» Passage given:
We decided that we would proceed to purchase the product. Realizing that there would be
significant work building initial memory and figuring out difficulties with the product, we
planned to implement SDLX in our process using a non-critical project. webMethods was doing
the initial work to add Simplified Chinese to our language mix. This work was done on already-
shipping products, without the added complexity of simship or product development
coordination and during a coincidental lull in other activities.
Using SDLX
Using SDLX begins by creating a “project.” The engineer selects the files to process, which must
all reside in the same directory. The tool provides a variety of “filters,” which are software
components that know the file format, identify text that is available for translation and break it
into segments. Because file formats are somewhat variable, each SDLX filter provides a myriad
of options that allow you choose exactly how to handle the files in the project. For example, the
XML filter allows you to specify which tags (elements) contain segments and which attributes
are translated.
The greatest variety of filters is for online web content. There is a plain HTML filter, plus
several designed for server-side scripting languages (such as PHP or ASP). The oddly named
WBF filter is the most versatile and is the one webMethods used to process our DSP (and later
JSP) pages.
The various filters each have issues related to how input is converted into segments for
translation and back. Some of the filters try to correct mismatched pairs of tags (for example
matching every "<p>" with a "</p>") — including, oddly, the server-side scripting filter. Each of
the filters handles embedded JavaScript differently.
Editing and Translating
The translator's tool is a Windows program that shows a grid of source and target language
segments side-by-side. Colored segment numbers indicate whether a target language segment is
a 100% match, partial match, locked, and so forth.
The translators also have a large window in which they can see concordances with the memory
or with a TermBase (glossary). The translation environment is easy to use and integrated with the
other SDLX tools. The files (called “ITDs”) are basically Microsoft Access database files.
There are various versions of the translation suite. A key selling point is the availability of a free
version, called SDLX Lite. In order to use this tool, you must purchase the “Elite” version of the
suite (only ITDs produced using Elite can be read by Lite). If your vendors are willing to
purchase “Standard” or “Pro” licenses for themselves, you won’t need a special license version
to prepare translation kits.
Handling Embedded Formatting
The translation tool allows translators to control the way that formatting is interpreted as well. In
most cases, SDLX replaces embedded formatting information with visual cues. The translator
can move the formatting around using a special mode called “Format Painter.” With TRADOS
we frequently found that embedded formatting caused a segmentation break, which makes it
more difficult to create a good translation. With SDLX we found that segmentation problems of
that sort were much reduced.
Another thing that can occur in a segment is replacement text (such as variables in a software
message or server-side scripts in an HTML page). Such an item is represented in SDLX as a
small red vertical bar. As with formatting, the “red bars” can be moved using the Format Painter.
In theory, the contextual information embedded in these tags or markers is displayed as a tool tip
when the mouse is hovered over the bar.
Although it sounds like useful feature, it generally turns out not to be very valuable. The mouse
has to be hovered precisely over a small target for a long time. And since the information
presented there can't be controlled and is interpreted by the filter, it frequently doesn't convey
what the red bar actually represents. There is no provision for comments in the translation kit or
in an item. The Format Painter is similarly painful to use—the translator often can't see what
kind of formatting they are moving around.

» Extracted material:
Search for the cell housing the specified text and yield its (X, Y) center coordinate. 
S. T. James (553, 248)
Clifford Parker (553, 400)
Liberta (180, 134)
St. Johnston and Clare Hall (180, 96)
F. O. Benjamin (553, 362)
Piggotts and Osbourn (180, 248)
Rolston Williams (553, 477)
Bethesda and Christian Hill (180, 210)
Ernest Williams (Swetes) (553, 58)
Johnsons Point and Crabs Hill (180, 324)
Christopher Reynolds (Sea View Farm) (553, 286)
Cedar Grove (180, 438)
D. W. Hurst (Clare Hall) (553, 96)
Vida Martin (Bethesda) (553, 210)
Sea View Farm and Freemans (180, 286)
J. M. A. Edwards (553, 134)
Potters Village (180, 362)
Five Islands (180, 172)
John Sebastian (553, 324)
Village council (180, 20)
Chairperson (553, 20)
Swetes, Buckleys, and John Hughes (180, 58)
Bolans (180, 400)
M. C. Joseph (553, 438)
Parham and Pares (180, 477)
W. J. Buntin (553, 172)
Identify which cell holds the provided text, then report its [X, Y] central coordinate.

» Exercises:
A - According to the SDLX passage, what kind of files are the ITDs basically?
B - Rewrite the whole listing, replacing each occurrence of "cell" with "box" and leaving all other lines unchanged.

» Answer list:
A - They are basically Microsoft Access database files.

B -
Search for the box housing the specified text and yield its (X, Y) center coordinate. 
S. T. James (553, 248)
Clifford Parker (553, 400)
Liberta (180, 134)
St. Johnston and Clare Hall (180, 96)
F. O. Benjamin (553, 362)
Piggotts and Osbourn (180, 248)
Rolston Williams (553, 477)
Bethesda and Christian Hill (180, 210)
Ernest Williams (Swetes) (553, 58)
Johnsons Point and Crabs Hill (180, 324)
Christopher Reynolds (Sea View Farm) (553, 286)
Cedar Grove (180, 438)
D. W. Hurst (Clare Hall) (553, 96)
Vida Martin (Bethesda) (553, 210)
Sea View Farm and Freemans (180, 286)
J. M. A. Edwards (553, 134)
Potters Village (180, 362)
Five Islands (180, 172)
John Sebastian (553, 324)
Village council (180, 20)
Chairperson (553, 20)
Swetes, Buckleys, and John Hughes (180, 58)
Bolans (180, 400)
M. C. Joseph (553, 438)
Parham and Pares (180, 477)
W. J. Buntin (553, 172)
Identify which box holds the provided text, then report its [X, Y] central coordinate.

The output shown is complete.